The reported hijacking on Monday was the second off Somalia in less than a week. The target was the Sward, a St Kitts and Nevis-flagged ship carrying cement from Suez, Egypt, to the Kenyan port city of Mombasa.
The incident comes at a time when shipping lanes are already under intense strain, with the Strait of Hormuz effectively blocked during the United States-Israeli war on Iran.
United Kingdom Maritime Trade Operations (UKMTO) said the Sward was taken 6 nautical miles (11km) northeast of the Somali coastal town of Garacad.
The British maritime security group Vanguard said the vessel’s 15-member crew included two Indian nationals and 13 Syrians.
“The vessel is currently assessed to be under pirate control and proceeding toward the Somali coastline,” it said. “The Puntland State Maritime Police Force has been notified.”
An operations officer with that force told The Associated Press news agency that nine pirates had boarded the Sward and forced their way into control of the ship.

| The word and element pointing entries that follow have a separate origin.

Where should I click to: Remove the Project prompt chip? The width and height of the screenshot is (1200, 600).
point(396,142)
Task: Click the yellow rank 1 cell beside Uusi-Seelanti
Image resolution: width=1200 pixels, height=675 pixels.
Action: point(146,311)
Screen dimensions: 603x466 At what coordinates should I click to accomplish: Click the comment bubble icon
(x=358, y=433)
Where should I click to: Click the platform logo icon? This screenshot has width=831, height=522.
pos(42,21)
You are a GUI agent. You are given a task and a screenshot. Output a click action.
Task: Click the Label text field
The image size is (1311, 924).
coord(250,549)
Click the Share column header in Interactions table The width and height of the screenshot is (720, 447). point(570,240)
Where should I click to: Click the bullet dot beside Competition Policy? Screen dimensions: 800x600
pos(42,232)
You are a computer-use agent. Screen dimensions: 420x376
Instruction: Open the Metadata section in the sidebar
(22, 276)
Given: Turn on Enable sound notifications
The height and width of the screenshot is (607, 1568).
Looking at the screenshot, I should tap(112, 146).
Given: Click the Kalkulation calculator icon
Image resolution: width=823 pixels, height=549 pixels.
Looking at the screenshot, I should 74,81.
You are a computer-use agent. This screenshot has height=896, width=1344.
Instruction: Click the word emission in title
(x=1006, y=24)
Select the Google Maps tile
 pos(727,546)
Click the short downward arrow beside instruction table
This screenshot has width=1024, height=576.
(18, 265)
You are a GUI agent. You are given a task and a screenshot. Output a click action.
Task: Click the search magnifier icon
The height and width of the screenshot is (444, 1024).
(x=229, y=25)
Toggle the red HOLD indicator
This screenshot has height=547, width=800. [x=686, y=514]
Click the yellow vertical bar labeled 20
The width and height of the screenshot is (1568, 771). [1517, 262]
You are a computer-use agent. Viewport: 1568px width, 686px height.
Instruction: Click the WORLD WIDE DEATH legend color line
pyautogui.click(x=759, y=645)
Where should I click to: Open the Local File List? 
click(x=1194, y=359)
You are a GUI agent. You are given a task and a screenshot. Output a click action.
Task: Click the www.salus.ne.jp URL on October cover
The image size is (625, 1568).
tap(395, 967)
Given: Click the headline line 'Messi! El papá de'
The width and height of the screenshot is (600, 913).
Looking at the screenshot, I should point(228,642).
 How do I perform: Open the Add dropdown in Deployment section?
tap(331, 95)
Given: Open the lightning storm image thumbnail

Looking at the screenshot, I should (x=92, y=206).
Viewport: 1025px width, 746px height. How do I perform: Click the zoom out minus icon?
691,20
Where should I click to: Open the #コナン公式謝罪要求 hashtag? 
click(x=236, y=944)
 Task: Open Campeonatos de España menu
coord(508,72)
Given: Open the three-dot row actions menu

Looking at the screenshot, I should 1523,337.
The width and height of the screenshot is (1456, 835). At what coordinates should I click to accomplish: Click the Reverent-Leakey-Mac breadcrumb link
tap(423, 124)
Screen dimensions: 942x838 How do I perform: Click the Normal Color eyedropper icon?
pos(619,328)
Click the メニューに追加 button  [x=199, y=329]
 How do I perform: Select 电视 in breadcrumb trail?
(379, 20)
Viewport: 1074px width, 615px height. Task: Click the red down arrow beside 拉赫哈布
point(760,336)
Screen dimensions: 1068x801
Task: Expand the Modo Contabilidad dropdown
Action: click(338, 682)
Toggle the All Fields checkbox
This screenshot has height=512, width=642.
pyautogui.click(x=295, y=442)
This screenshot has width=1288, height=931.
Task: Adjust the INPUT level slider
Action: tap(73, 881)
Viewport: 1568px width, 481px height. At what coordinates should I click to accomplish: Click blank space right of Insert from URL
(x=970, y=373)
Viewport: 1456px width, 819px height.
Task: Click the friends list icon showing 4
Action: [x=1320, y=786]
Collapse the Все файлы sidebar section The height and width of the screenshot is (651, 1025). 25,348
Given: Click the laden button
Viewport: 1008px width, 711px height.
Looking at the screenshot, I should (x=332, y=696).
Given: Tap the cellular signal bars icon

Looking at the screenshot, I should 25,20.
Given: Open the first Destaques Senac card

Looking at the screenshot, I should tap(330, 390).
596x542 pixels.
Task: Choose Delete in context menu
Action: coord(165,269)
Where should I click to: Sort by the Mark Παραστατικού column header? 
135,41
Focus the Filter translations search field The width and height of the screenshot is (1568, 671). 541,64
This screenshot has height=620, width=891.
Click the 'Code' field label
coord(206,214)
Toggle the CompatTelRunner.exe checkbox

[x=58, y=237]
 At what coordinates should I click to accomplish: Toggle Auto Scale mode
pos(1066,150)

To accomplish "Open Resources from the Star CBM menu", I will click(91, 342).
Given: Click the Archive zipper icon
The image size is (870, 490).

“The ship is currently under the control of armed men, and we are monitoring the situation,” he said.
For years, Somali pirates terrorised ships along the Horn of Africa nation’s long coastline, especially from 2008 to 2018. Their attacks declined sharply as international naval patrols increased and maritime security improved.
That trend began to reverse in late 2023, when anti-piracy patrols were scaled back and resources were redirected toward countering Houthi attacks on shipping near the Bab al-Mandeb, the narrow passage linking the Gulf of Aden with the Red Sea and the Suez Canal.
Just last Wednesday, an oil tanker that had departed a Red Sea port in the breakaway region of North Western State of Somalia was seized in waters off Puntland State while en route to Mogadishu.
In November, armed assailants using machineguns and rocket launchers attacked a commercial tanker off the coast of Mogadishu.
The shutdown of the Strait of Hormuz during the US-Israeli war on Iran, which began on February 28, has interrupted the movement of a significant share of the petroleum that keeps the global economy running.
As a result, some ships have been redirected through the Suez Canal or sent on the far longer voyage around South Africa’s Cape of Good Hope to reach markets in Asia and Europe. Some oil shipments from Saudi Arabia have also been rerouted by pipeline to the Red Sea, avoiding the strait altogether.